At different points in time, there is a tendency among those in the market to ignore the negatives and embrace all the positives they can find.

Bond yields may surprise on the downside

At different points in time, there is a tendency among those in the market to ignore the negatives and embrace all the positives they can find.

The bond market is in that zone at present with bond and swap yields trending down in the face of rising oil prices, rate hike expectations and worsening government finances.

Players will look for opportunities to buy and take down yields in the remaining part of March.

In April, things will move on supply and geopolitical events. Bond and swap yields are at three-month lows with the benchmark 8.13% 2022 bond yield at levels of 8.04% and the five year overnight index swap yield at 7.85% levels.

Yields have come off from highs of 8.25%, while swap yields have come off from highs of 8.18% over the last one and half months.
Bond yields have declined on the back of buying by banks and a cancellation of an expected Rs10,000 crore auction.

Banks have bought around Rs14,000 crore of bonds in  the last fortnight and this has taken away the floating stock.

Banks bought because they have been aggressively raising deposits in the last two months. They have raised a net Rs110,000 crore in deposits and of this, 24% has to be invested in government bonds.

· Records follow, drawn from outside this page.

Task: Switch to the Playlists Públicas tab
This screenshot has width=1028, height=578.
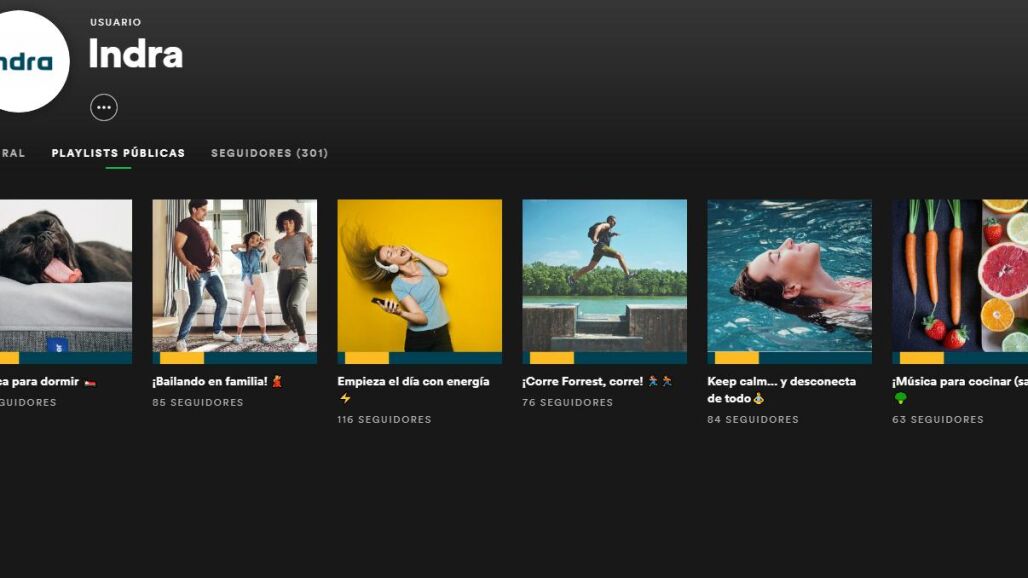Action: point(118,153)
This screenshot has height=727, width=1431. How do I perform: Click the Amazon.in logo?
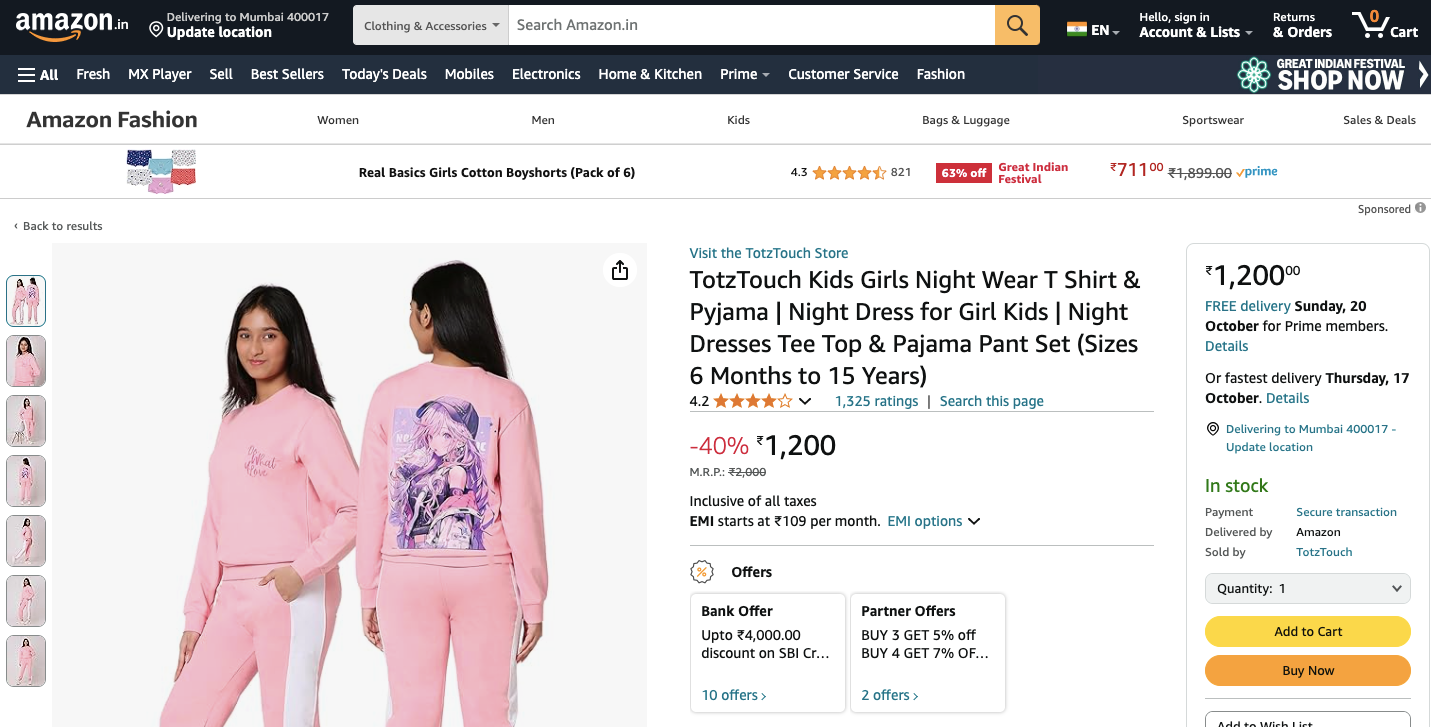[x=72, y=25]
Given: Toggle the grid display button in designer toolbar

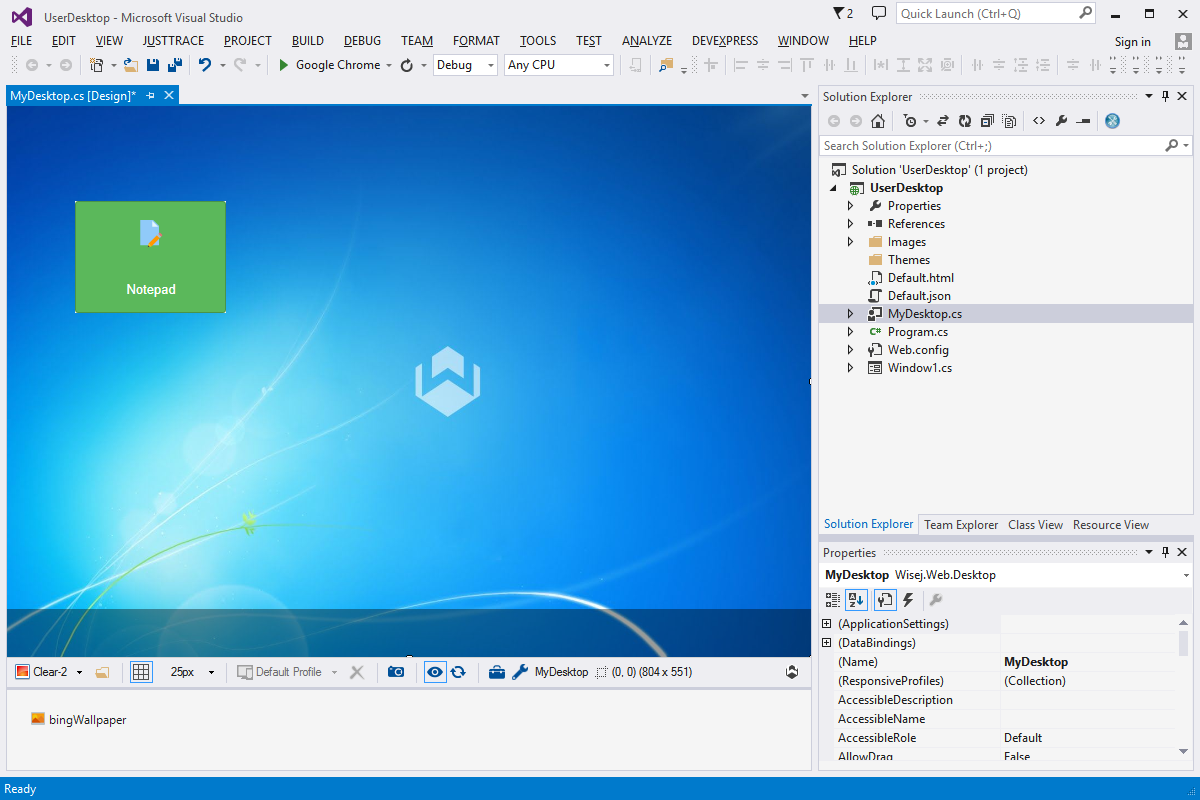Looking at the screenshot, I should tap(141, 672).
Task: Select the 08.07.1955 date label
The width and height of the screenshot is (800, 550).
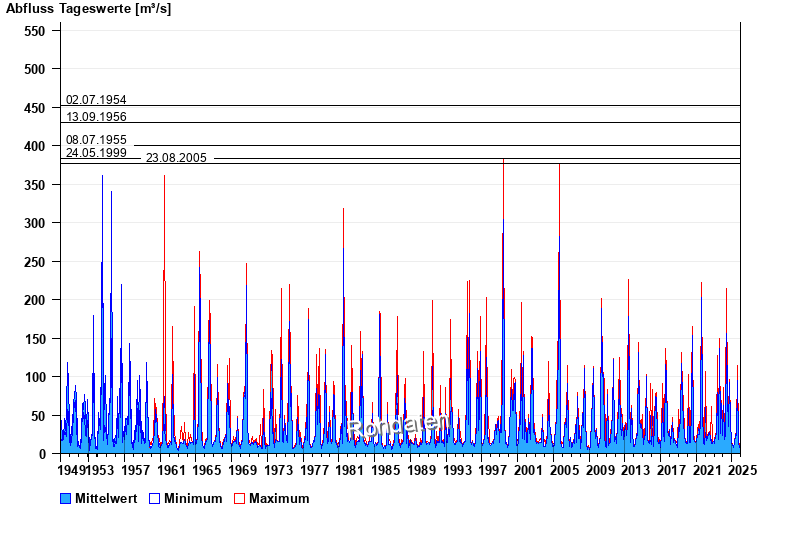Action: (x=96, y=140)
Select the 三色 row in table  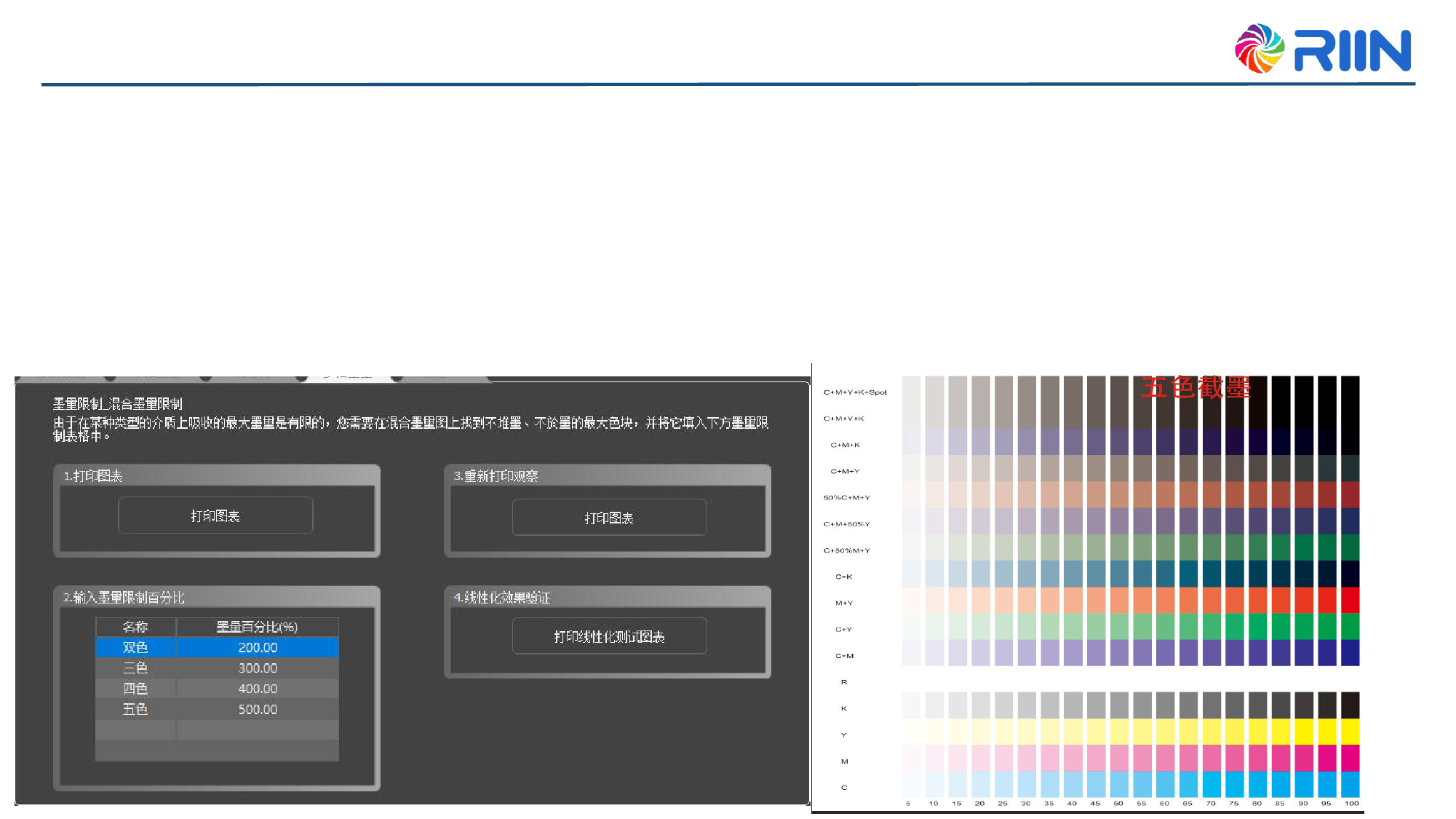click(135, 668)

Banks also try and keep down yields towards fiscal year end to reduce any mark to market losses in their portfolios. Such buying, coupled with lack of fresh supply, means the floating stock is gone.

Traders will be unwilling to go short when there is not enough stock to cover the shorts if required. They would rather go incrementally long in March and take fresh short positions in April as there will be enough supply then to cover the shorts.

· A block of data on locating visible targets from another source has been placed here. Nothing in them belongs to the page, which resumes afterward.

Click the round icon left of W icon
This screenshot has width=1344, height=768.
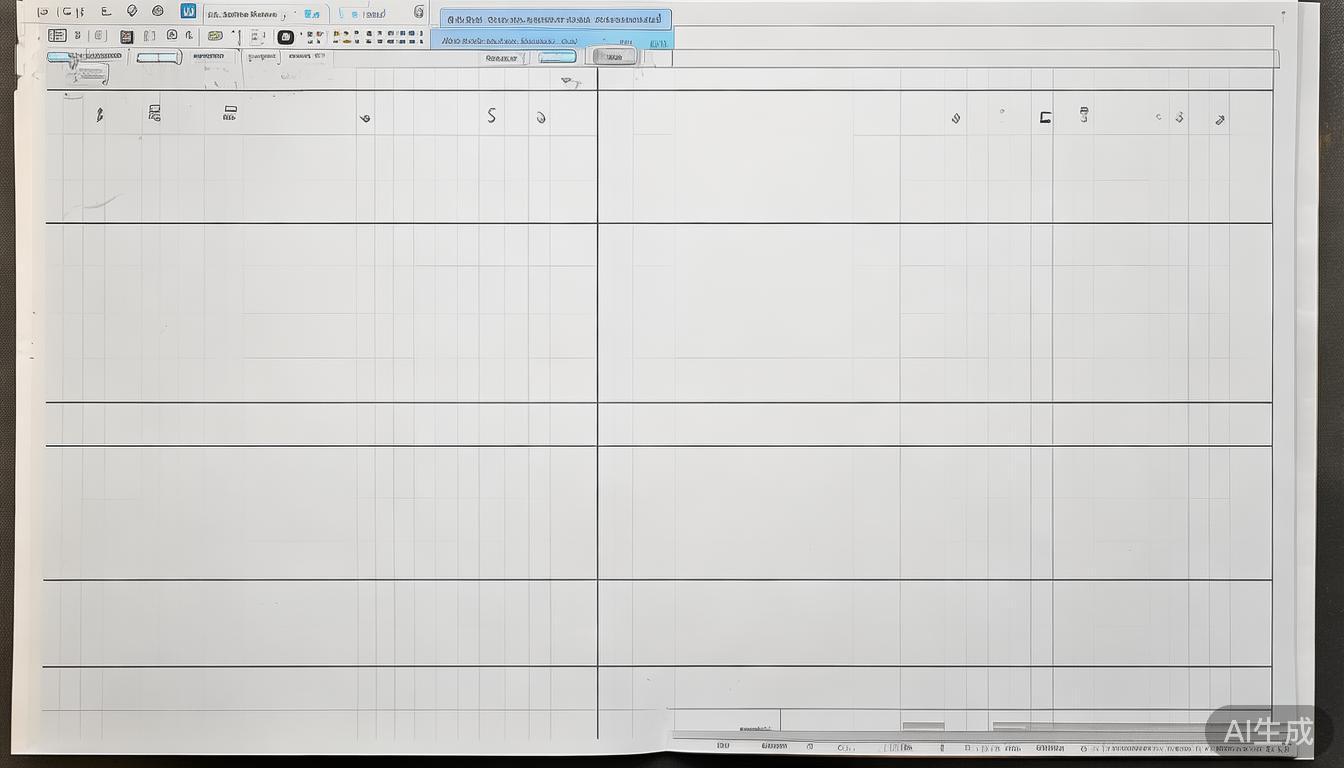point(158,11)
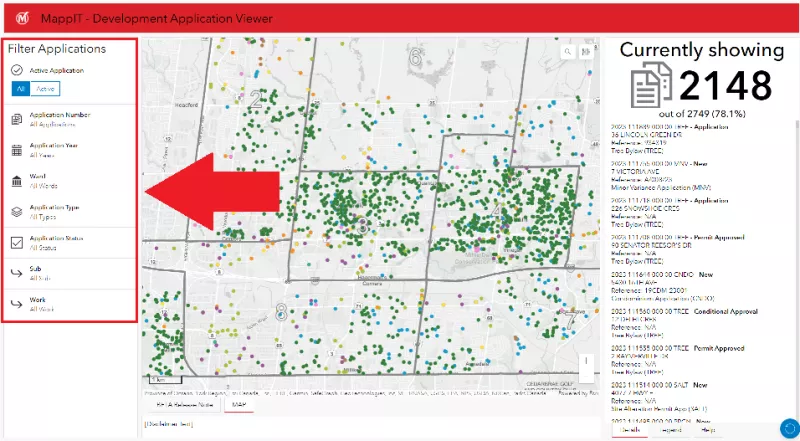This screenshot has width=800, height=441.
Task: Click the Application Status checkbox icon
Action: tap(17, 242)
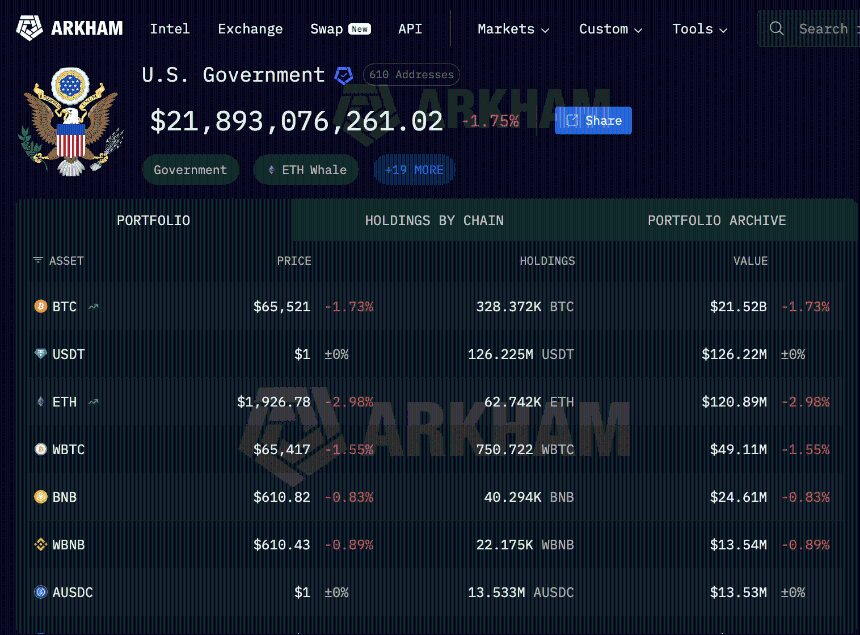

This week will be an eventful one. The government releases monthly inflation numbers for February on March 14, and this is expected to come in at around 7.8% from January’s 8.23%.

Lower food prices (food inflation has fallen from highs of over 17% seen in January to below 10% levels) are a positive for inflation, though fuel prices are yet to reflect the sharp rise in oil prices which have gone up by over 30% since January.

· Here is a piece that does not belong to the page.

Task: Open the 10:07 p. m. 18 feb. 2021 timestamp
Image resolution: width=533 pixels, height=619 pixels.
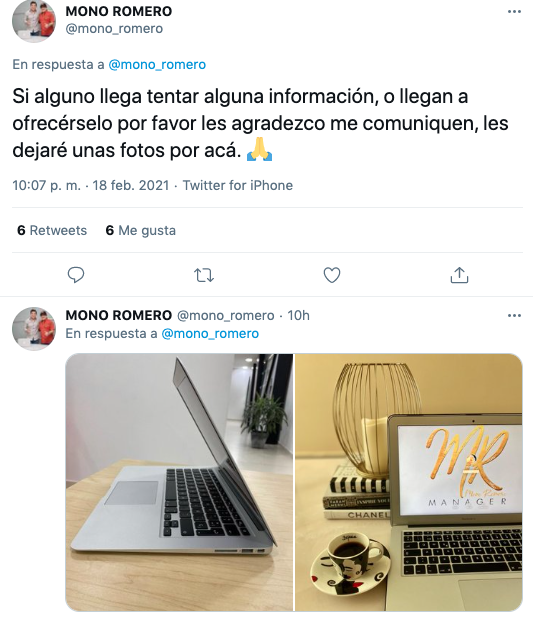Action: tap(90, 185)
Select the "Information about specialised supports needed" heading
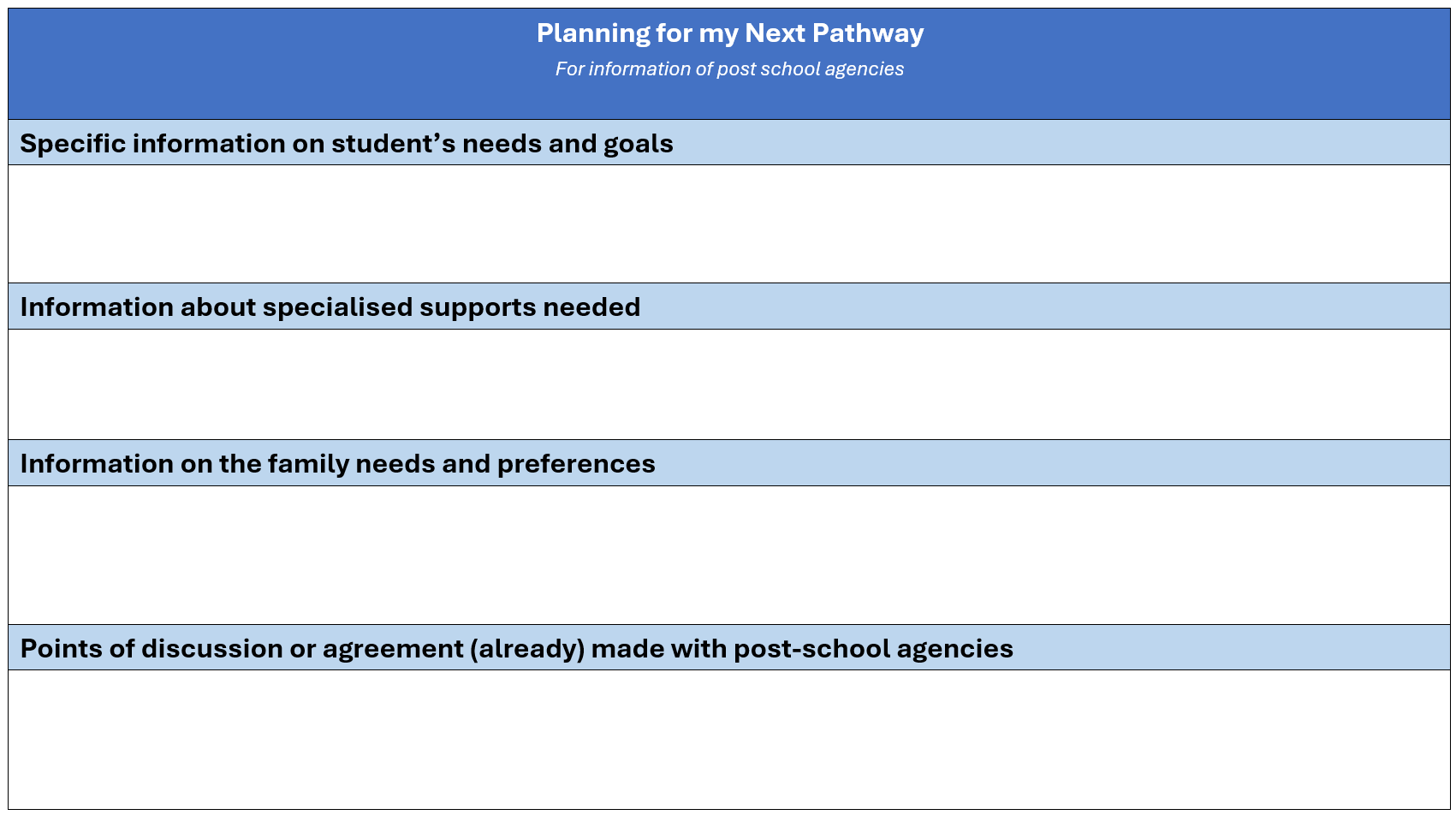 (330, 307)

Inflation is understated as usual, to the extent of the oil price rise. Inflation expectations, however, are still running high on high oil prices and the hike in coal prices by Coal India by 30% last month. This will be reflected in the March inflation numbers.

The Reserve Bank of India (RBI) will release its mid-quarter monetary policy review on March 17. The central bank is widely expected to raise policy rates by 25 basis points (bps) to bring down inflation expectations. The market will shrug off the rate hikes and continue on its own course.

The release of the borrowing calendar will be of more interest than rate hikes and the inflation data.

The borrowing calendar for the first half of next fiscal will be released in the third week of March and players will closely study the quantum and tenor of securities to be issued. Heavy supply at the mid to longer-end of the curve will lead to a steepening of the curve, if outlook for liquidity is comfortable.

Meantime, yields on money market securities fell on expectations of easing liquidity. One-year certificate of deposit (CD) yields fell by 30bps week on week to close last week at 9.85% levels. CD yields will look to trend down towards the end of the month of expectations of liquidity becoming easy in April.

There were no government bond auctions held last week.